● EXERCISE GOAL
Reproduce precisely the lines of the listing below, starting with the line that contains "Task: Click the Start Hour input field" and stopping after the line that contains "The image size is (450, 1407)."; include nothing else.

● MATERIAL FOR THIS EXERCISE
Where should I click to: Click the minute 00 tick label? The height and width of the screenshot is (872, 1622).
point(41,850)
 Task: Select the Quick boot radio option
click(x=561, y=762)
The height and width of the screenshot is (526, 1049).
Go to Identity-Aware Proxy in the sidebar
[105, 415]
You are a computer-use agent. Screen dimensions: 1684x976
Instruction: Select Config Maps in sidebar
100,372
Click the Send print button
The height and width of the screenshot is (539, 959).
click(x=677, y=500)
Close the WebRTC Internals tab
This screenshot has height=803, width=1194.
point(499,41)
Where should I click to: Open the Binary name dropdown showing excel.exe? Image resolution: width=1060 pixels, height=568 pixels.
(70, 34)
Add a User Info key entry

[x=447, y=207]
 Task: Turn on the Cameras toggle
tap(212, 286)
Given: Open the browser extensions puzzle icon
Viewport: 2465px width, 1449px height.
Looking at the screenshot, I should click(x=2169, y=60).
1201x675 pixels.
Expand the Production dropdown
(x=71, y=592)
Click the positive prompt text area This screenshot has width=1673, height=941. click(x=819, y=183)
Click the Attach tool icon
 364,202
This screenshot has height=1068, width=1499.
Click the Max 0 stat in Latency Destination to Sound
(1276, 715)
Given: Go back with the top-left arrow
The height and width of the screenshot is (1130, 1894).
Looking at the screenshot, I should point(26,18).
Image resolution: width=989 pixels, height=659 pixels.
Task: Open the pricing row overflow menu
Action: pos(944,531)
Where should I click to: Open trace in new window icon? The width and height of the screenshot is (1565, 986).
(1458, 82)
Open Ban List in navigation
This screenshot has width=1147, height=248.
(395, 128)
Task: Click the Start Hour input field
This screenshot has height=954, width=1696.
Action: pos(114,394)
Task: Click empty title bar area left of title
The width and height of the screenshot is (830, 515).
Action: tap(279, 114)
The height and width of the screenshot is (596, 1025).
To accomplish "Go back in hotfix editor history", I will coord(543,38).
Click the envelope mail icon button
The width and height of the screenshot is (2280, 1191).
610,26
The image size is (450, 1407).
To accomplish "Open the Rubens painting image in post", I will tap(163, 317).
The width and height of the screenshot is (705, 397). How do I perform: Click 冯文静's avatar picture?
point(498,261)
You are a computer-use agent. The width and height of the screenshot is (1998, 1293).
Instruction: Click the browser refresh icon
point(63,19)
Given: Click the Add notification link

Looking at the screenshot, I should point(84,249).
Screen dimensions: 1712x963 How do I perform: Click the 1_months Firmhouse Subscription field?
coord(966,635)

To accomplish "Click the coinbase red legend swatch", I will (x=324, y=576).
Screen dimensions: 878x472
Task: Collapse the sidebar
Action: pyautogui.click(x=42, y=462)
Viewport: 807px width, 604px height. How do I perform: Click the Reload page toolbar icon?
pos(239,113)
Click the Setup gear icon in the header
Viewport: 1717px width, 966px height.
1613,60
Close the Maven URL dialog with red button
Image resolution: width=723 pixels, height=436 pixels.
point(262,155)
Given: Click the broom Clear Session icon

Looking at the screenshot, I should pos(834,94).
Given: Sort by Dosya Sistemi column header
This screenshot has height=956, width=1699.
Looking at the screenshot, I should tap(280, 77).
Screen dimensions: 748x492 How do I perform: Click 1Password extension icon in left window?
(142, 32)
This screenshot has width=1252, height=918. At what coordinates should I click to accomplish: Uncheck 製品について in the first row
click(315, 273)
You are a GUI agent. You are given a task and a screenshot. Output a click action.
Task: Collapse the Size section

● EXERCISE RESULT
Task: Click the Start Hour input field
This screenshot has height=954, width=1696.
Action: pos(114,394)
Task: Click empty title bar area left of title
The width and height of the screenshot is (830, 515).
Action: tap(279, 114)
The height and width of the screenshot is (596, 1025).
To accomplish "Go back in hotfix editor history", I will coord(543,38).
Click the envelope mail icon button
The width and height of the screenshot is (2280, 1191).
610,26
The image size is (450, 1407).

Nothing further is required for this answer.